Task description
Go through the lines below, tally those that include the word "each", and give only the tally.

Dataset entries

= Beginning of Section =

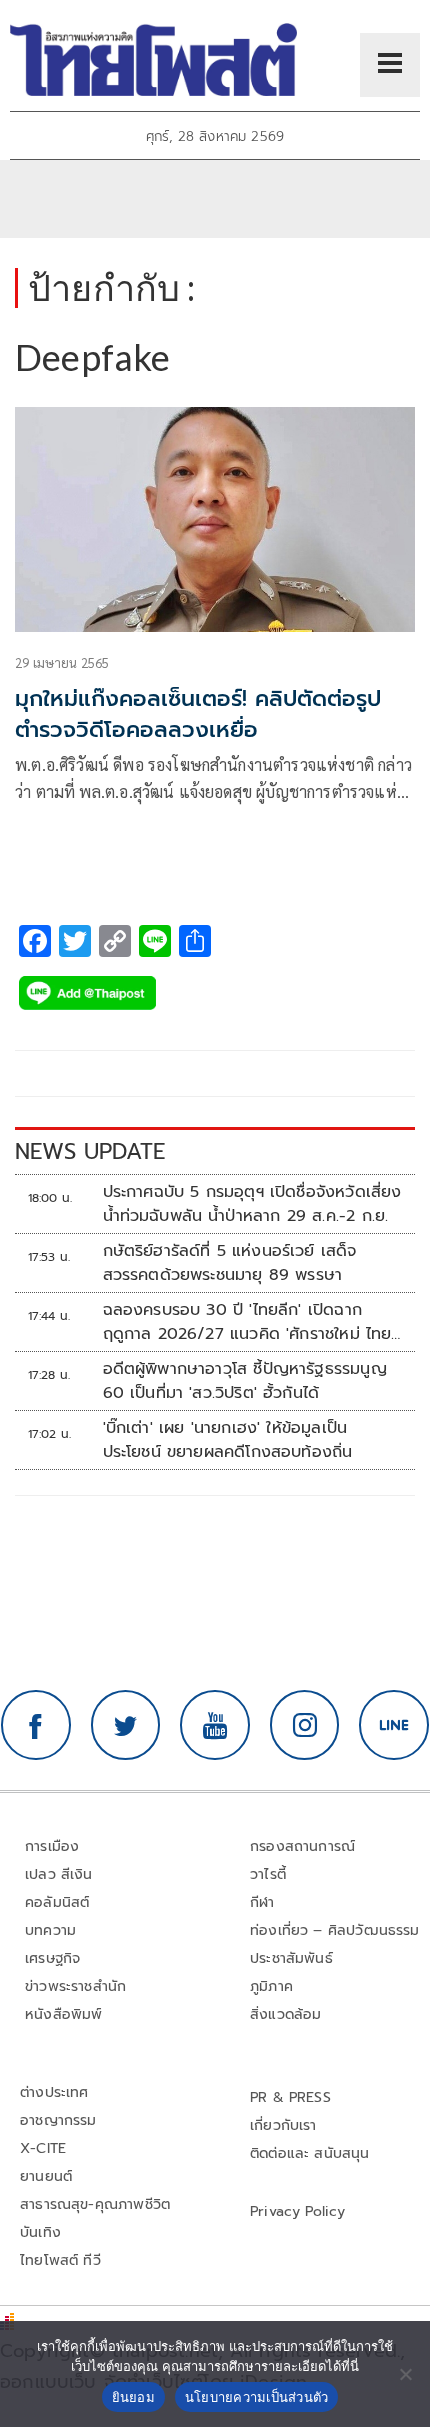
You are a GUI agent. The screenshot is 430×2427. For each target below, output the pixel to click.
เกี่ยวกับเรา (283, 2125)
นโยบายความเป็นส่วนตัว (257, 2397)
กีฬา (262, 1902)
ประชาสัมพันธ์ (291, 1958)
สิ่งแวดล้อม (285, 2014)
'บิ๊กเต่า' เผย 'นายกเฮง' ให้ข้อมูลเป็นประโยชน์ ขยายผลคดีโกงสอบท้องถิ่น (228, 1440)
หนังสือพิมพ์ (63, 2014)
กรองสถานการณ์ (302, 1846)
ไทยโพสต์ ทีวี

= End of Section =
= Beginning of Section =

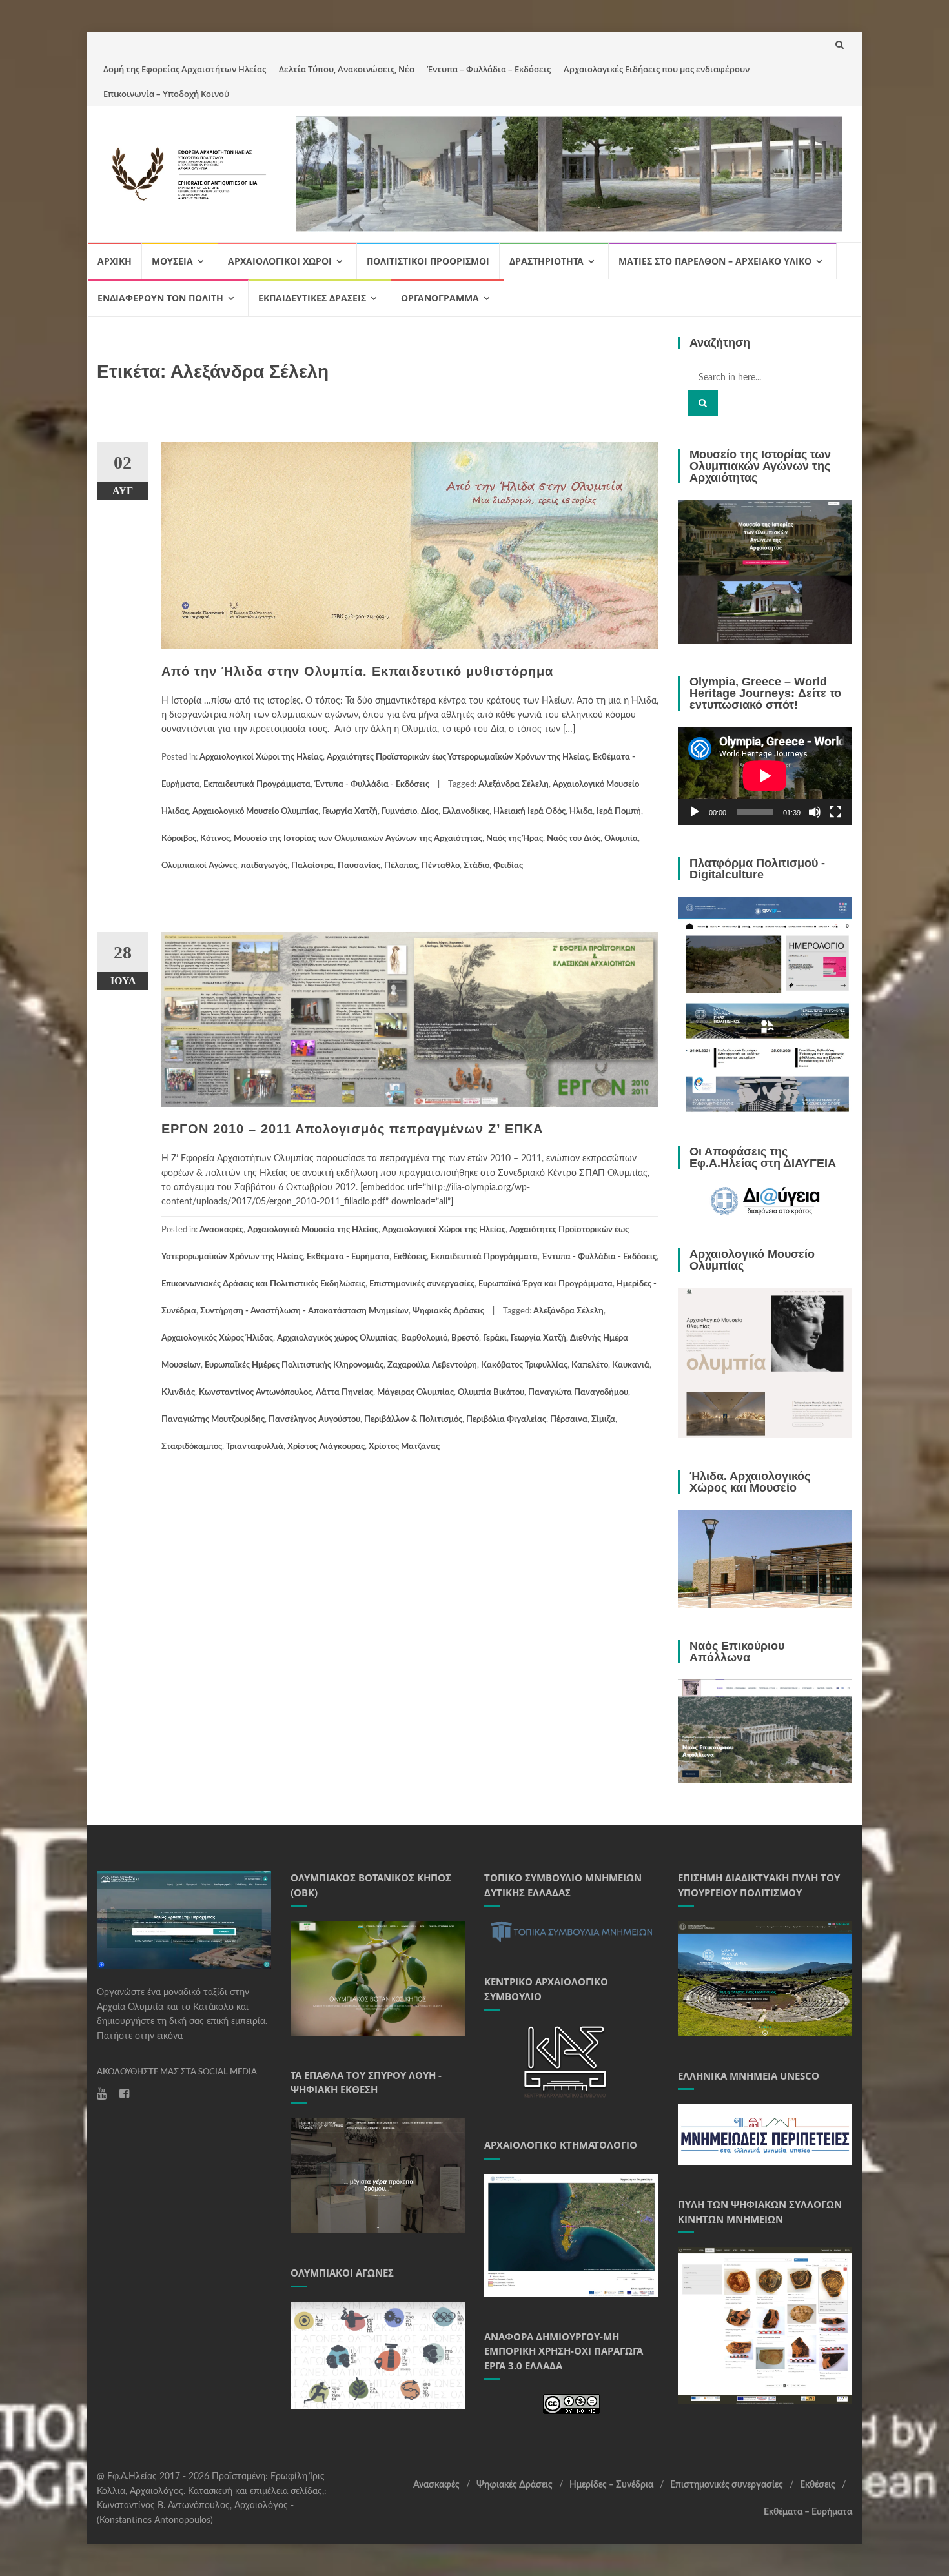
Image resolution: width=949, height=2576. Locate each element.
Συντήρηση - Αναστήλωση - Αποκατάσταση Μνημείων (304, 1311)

= End of Section =

Solution
2